• **SOURCE MATERIAL**:
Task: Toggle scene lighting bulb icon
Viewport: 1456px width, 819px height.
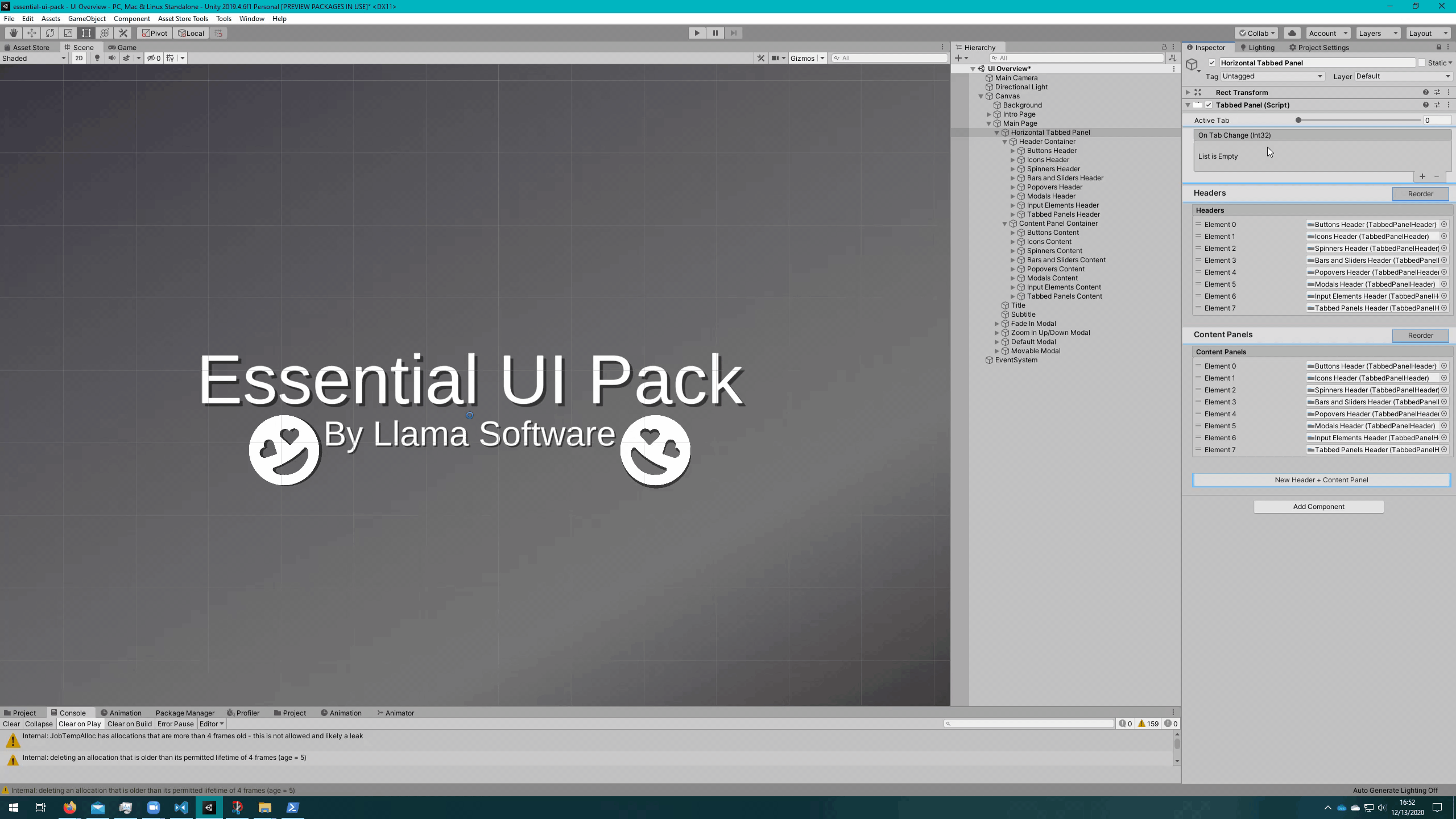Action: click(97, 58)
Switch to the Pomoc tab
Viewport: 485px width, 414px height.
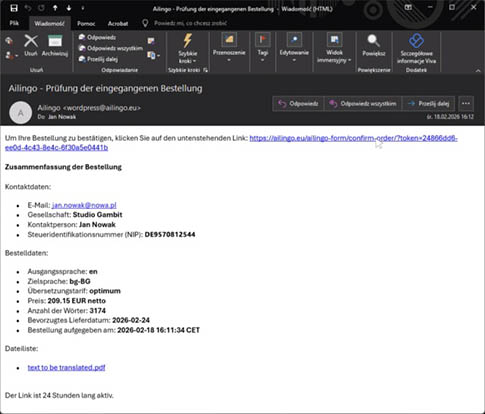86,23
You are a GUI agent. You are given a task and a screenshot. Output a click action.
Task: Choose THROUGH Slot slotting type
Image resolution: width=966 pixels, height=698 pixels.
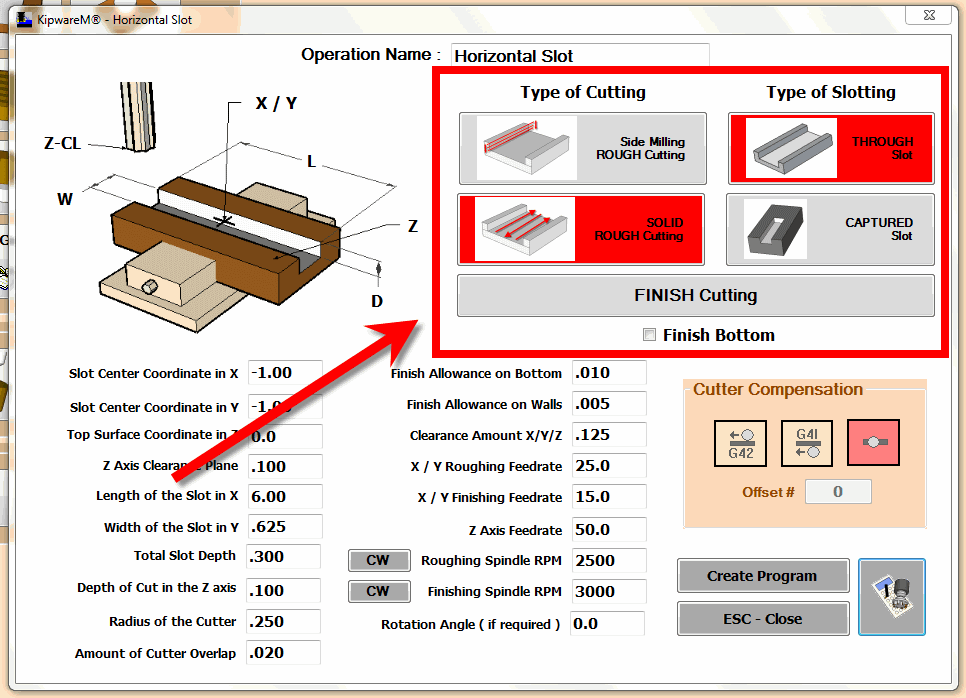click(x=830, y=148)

--

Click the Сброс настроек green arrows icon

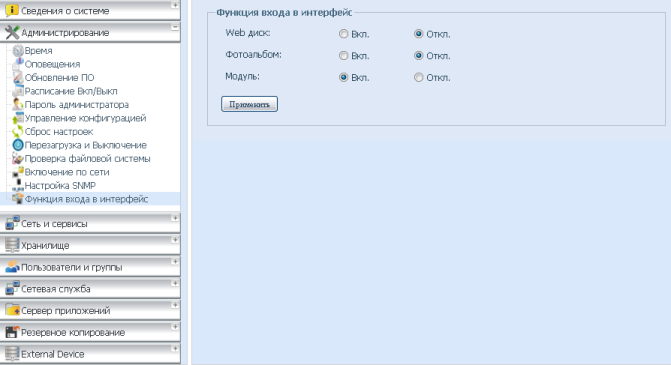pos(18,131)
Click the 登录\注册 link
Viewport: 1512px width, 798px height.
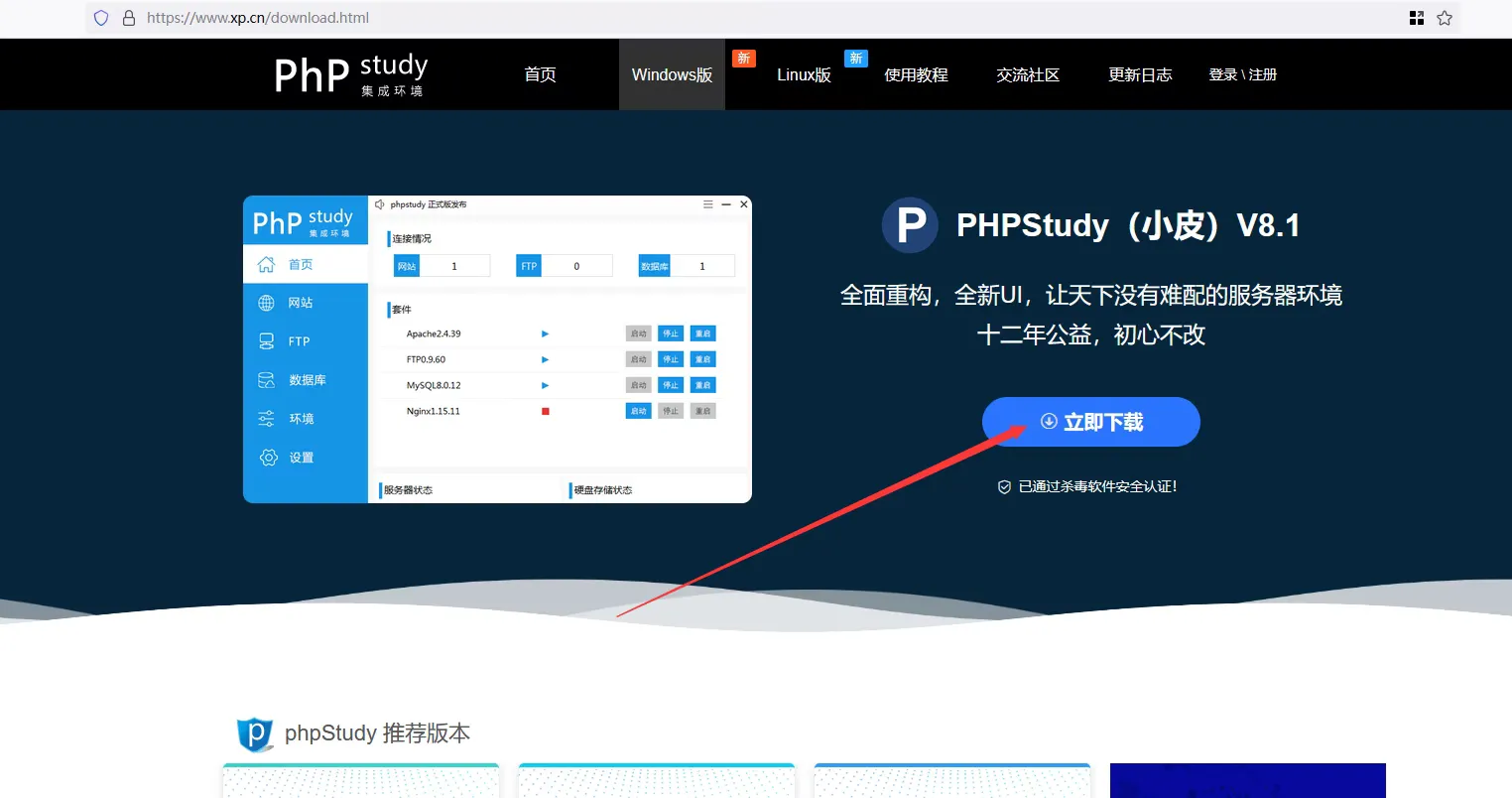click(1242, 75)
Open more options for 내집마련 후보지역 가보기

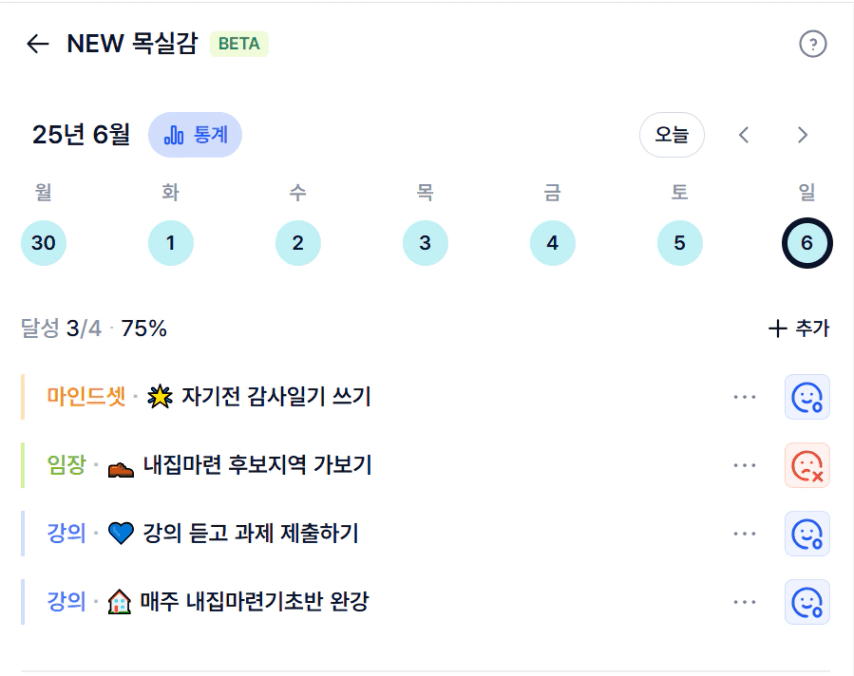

• **WHAT YOU SHOULD DO**: Nothing outside the stretch above, from the line with "Viewport: 1512px width, 798px height." through the line with "Open more options for 내집마련 후보지역 가보기", is set down. Transcribe that stretch exactly, ends included, but not its pictures.

• **RESPONSE TO THIS TASK**:
Viewport: 1512px width, 798px height.
click(1242, 75)
Open more options for 내집마련 후보지역 가보기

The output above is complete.